***** QUOTED TEXT *****

We witness and utilize changes of physical state, or phase transitions, in a great number of ways. As one example of global significance, consider the evaporation, condensation, freezing, and melting of water. These changes of state are essential aspects of our earth’s water cycle as well as many other natural phenomena and technological processes of central importance to our lives. In this module, the essential aspects of phase transitions are explored.

## Vaporization and Condensation

When a liquid vaporizes in a closed container, gas molecules cannot escape. As these gas phase molecules move randomly about, they will occasionally collide with the surface of the condensed phase, and in some cases, these collisions will result in the molecules re-entering the condensed phase. Figure 13.3a shows a simple phase change diagram. The change from the gas phase to the liquid is called condensation. When the rate of condensation becomes equal to the rate of vaporization, neither the amount of the liquid nor the amount of the vapour in the container changes. The vapour in the container is then said to be in equilibrium with the liquid. Keep in mind that this is not a static situation, as molecules are continually exchanged between the condensed and gaseous phases. Such is an example of a dynamic equilibrium, the status of a system in which reciprocal processes (for example, vaporization and condensation) occur at equal rates. The pressure exerted by the vapour in equilibrium with a liquid in a closed container at a given temperature is called the liquid’s vapour pressure (or equilibrium vapour pressure). The area of the surface of the liquid in contact with a vapour and the size of the vessel have no effect on the vapour pressure, although they do affect the time required for the equilibrium to be reached. We can measure the vapour pressure of a liquid by placing a sample in a closed container, like that illustrated in Figure 13.3b, and using a manometer to measure the increase in pressure that is due to the vapour in equilibrium with the condensed phase.

***** RECORD LIST *****

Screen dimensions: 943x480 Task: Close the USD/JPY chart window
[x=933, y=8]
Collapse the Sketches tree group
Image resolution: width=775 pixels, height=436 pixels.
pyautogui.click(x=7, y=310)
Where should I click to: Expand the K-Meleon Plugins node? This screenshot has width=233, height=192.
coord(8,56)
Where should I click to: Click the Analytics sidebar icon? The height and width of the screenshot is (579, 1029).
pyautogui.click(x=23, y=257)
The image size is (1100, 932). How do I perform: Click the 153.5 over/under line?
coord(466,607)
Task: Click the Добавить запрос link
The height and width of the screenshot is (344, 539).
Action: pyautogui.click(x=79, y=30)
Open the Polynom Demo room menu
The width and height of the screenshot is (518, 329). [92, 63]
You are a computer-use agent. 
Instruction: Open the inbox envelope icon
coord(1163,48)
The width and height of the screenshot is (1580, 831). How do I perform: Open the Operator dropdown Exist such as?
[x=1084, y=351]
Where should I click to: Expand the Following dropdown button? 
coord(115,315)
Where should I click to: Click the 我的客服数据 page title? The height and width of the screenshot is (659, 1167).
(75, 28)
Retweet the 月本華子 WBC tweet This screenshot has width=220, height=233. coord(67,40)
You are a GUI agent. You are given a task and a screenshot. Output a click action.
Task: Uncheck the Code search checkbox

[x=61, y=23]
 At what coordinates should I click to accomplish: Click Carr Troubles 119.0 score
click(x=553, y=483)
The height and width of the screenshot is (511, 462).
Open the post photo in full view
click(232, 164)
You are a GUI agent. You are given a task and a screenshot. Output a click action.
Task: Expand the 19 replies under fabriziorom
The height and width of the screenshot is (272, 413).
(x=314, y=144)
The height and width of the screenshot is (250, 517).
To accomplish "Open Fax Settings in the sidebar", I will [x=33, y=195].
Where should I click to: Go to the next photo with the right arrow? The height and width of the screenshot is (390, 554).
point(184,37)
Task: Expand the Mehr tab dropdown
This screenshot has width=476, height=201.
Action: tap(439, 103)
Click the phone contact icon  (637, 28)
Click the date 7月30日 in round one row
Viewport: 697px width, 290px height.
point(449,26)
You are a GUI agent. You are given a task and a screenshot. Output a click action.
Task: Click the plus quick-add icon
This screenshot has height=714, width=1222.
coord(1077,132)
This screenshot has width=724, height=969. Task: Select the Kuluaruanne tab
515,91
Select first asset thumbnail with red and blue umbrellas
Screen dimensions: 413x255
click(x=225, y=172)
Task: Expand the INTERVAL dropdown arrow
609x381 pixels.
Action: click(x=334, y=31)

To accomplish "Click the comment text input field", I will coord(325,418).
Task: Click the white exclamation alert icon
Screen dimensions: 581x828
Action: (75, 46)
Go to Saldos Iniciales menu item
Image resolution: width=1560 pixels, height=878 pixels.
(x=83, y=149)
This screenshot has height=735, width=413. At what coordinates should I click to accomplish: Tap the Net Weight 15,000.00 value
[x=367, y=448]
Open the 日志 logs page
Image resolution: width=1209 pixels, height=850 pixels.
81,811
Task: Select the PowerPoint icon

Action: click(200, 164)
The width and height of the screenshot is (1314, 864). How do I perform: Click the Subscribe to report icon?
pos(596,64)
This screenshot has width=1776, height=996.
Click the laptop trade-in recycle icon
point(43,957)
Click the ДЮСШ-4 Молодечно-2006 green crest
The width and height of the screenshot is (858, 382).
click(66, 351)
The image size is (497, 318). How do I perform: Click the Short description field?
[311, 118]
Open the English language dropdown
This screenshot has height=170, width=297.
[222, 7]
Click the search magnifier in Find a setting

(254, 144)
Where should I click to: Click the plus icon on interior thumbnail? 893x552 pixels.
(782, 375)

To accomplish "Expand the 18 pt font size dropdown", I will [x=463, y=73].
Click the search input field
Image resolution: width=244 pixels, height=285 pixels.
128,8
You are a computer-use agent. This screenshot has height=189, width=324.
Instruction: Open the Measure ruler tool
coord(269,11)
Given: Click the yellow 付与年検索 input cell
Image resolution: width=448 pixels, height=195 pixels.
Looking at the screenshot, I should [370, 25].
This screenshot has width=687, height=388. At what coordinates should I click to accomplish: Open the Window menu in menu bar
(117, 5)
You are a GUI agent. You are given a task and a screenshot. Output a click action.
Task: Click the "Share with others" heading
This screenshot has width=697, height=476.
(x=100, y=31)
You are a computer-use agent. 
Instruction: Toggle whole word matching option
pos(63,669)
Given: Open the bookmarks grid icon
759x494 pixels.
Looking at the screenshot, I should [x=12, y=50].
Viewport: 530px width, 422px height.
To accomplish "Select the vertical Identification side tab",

*****

◆ TASK STATEMENT ◆
Resume the text on phase transitions, picking up after its final sentence. The listing has no connection to the text on phase transitions.

◆ THE REPLY ◆
The chemical identities of the molecules in a liquid determine the types (and strengths) of intermolecular attractions possible; consequently, different substances will exhibit different equilibrium vapour pressures. Relatively strong intermolecular attractive forces will serve to impede vaporization as well as favouring “recapture” of gas-phase molecules when they collide with the liquid surface, resulting in a relatively low vapour pressure. Weak intermolecular attractions present less of a barrier to vaporization, and a reduced likelihood of gas recapture, yielding relatively high vapour pressures. The following example illustrates this dependence of vapour pressure on intermolecular attractive forces.

### Example 13.3a

#### Explaining Vapour Pressure in Terms of IMFs

Given the shown structural formulas for these four compounds, explain their relative vapour pressures in terms of types and extents of IMFs:

#### Solution

Diethyl ether has a very small dipole and most of its intermolecular attractions are London forces. Although this molecule is the largest of the four under consideration, its IMFs are the weakest and, as a result, its molecules most readily escape from the liquid. It also has the highest vapour pressure. Due to its smaller size, ethanol exhibits weaker dispersion forces than diethyl ether. However, ethanol is capable of hydrogen bonding and, therefore, exhibits stronger overall IMFs, which means that fewer molecules escape from the liquid at any given temperature, and so ethanol has a lower vapour pressure than diethyl ether. Water is much smaller than either of the previous substances and exhibits weaker dispersion forces, but its extensive hydrogen bonding provides stronger intermolecular attractions, fewer molecules escaping the liquid, and a lower vapour pressure than for either diethyl ether or ethanol. Ethylene glycol has two −OH groups, so, like water, it exhibits extensive hydrogen bonding. It is much larger than water and thus experiences larger London forces. Its overall IMFs are the largest of these four substances, which means its vaporization rate will be the slowest and, consequently, its vapour pressure the lowest.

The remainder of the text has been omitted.